PROBLEM DESCRIPTION:
A single number is required: how many lines in the data below contain "computer".

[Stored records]
---
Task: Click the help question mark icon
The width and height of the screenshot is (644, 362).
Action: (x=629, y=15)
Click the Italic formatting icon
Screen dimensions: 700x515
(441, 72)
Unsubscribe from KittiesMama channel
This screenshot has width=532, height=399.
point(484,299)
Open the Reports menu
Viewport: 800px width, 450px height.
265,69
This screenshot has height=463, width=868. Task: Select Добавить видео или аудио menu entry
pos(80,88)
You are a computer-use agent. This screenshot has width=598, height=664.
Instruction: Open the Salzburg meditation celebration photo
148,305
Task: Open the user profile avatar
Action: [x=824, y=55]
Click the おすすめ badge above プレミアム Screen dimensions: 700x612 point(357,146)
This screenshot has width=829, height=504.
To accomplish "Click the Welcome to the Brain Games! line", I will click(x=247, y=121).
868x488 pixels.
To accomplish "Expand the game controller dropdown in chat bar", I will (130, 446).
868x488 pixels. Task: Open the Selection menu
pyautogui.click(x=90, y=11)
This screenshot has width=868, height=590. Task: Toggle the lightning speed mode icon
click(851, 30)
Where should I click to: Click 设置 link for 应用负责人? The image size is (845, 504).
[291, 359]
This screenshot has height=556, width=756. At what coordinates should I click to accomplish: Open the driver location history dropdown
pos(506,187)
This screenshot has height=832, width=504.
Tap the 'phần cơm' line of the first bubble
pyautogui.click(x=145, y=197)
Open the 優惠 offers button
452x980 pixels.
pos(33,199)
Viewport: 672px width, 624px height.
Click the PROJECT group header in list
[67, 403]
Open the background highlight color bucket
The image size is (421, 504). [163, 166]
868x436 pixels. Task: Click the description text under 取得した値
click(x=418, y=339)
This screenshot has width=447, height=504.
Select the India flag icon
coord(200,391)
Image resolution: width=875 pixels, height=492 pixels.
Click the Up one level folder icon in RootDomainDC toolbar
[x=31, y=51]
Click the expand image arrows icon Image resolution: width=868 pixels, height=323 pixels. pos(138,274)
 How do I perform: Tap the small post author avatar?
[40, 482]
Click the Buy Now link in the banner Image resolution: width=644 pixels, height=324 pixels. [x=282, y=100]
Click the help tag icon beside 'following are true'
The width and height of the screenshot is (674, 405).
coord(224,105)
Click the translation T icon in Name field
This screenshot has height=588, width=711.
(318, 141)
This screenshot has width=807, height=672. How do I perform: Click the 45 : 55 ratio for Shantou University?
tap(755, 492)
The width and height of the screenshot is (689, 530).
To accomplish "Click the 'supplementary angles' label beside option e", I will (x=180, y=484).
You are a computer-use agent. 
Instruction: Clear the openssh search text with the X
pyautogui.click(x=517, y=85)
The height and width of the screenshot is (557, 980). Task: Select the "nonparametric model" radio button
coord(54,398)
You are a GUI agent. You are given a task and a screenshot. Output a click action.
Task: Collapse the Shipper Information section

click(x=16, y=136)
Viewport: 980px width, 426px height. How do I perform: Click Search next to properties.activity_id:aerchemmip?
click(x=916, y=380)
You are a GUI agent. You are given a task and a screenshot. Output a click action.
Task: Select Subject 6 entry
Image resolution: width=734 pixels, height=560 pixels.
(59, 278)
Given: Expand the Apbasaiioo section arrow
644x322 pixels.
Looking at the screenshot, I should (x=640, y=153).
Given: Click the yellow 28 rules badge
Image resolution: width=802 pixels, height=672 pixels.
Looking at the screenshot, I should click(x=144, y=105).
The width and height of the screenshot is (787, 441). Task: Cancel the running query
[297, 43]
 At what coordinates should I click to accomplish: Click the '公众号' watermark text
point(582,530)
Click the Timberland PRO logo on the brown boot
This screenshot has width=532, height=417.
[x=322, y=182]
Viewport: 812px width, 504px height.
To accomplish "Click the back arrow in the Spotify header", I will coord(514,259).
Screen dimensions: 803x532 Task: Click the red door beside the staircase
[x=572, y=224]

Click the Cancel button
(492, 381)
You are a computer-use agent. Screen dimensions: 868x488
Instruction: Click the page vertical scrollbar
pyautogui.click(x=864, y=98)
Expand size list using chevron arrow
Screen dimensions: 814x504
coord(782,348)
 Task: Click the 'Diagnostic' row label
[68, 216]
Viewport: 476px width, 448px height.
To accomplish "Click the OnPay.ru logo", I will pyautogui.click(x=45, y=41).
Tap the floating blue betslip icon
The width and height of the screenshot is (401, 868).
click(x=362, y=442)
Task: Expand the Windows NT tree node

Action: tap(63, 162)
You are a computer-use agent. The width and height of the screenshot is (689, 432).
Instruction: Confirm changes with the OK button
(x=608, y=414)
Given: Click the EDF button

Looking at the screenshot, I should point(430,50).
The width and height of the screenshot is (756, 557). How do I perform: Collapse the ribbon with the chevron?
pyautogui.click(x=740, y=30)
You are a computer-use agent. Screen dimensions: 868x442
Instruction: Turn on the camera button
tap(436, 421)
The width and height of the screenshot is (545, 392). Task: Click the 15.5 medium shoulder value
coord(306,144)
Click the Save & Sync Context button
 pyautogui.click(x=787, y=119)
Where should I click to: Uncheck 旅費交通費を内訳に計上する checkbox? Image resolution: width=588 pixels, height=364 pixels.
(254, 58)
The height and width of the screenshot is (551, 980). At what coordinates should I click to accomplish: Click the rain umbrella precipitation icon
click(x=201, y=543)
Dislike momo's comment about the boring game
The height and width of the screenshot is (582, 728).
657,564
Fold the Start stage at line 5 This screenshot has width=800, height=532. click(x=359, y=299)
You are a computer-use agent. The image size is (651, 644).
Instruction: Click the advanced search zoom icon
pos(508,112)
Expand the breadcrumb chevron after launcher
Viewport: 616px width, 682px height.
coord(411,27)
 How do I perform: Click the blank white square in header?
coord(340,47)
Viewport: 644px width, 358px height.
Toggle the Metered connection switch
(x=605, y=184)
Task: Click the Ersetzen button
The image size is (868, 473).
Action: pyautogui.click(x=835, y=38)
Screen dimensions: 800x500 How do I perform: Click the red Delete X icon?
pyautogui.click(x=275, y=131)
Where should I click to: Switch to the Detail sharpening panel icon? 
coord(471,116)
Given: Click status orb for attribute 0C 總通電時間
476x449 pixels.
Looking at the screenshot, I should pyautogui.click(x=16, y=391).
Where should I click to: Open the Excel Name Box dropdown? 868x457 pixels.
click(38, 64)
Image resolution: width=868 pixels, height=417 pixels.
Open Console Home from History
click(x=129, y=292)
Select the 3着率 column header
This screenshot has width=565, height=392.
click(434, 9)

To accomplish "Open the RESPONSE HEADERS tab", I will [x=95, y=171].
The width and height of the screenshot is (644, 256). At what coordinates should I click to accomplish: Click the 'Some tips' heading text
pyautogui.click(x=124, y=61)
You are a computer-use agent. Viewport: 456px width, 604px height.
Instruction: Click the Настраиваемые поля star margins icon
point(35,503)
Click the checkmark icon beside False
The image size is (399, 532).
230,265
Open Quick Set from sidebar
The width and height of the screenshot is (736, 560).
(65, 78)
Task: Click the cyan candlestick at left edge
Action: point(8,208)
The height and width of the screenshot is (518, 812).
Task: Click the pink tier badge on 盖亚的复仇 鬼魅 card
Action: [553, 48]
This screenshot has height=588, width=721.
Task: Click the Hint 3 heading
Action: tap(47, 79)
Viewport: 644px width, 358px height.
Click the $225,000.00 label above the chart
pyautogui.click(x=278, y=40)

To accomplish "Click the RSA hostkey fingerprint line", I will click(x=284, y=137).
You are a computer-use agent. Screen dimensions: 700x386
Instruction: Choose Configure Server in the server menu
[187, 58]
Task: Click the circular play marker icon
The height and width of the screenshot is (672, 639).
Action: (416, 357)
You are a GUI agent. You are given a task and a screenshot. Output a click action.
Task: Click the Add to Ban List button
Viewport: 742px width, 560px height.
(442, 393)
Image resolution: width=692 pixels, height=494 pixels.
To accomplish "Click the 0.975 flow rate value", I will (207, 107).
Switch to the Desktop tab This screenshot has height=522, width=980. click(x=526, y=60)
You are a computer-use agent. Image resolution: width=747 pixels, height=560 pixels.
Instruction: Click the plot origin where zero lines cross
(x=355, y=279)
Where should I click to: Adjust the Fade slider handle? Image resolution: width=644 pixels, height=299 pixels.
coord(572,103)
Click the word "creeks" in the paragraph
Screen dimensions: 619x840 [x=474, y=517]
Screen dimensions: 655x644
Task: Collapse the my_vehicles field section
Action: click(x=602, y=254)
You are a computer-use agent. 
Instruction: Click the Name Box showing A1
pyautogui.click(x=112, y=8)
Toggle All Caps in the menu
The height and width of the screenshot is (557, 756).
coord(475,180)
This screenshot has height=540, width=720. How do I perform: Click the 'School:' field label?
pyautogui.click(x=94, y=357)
---
OUTPUT FOR THIS EXERCISE:
10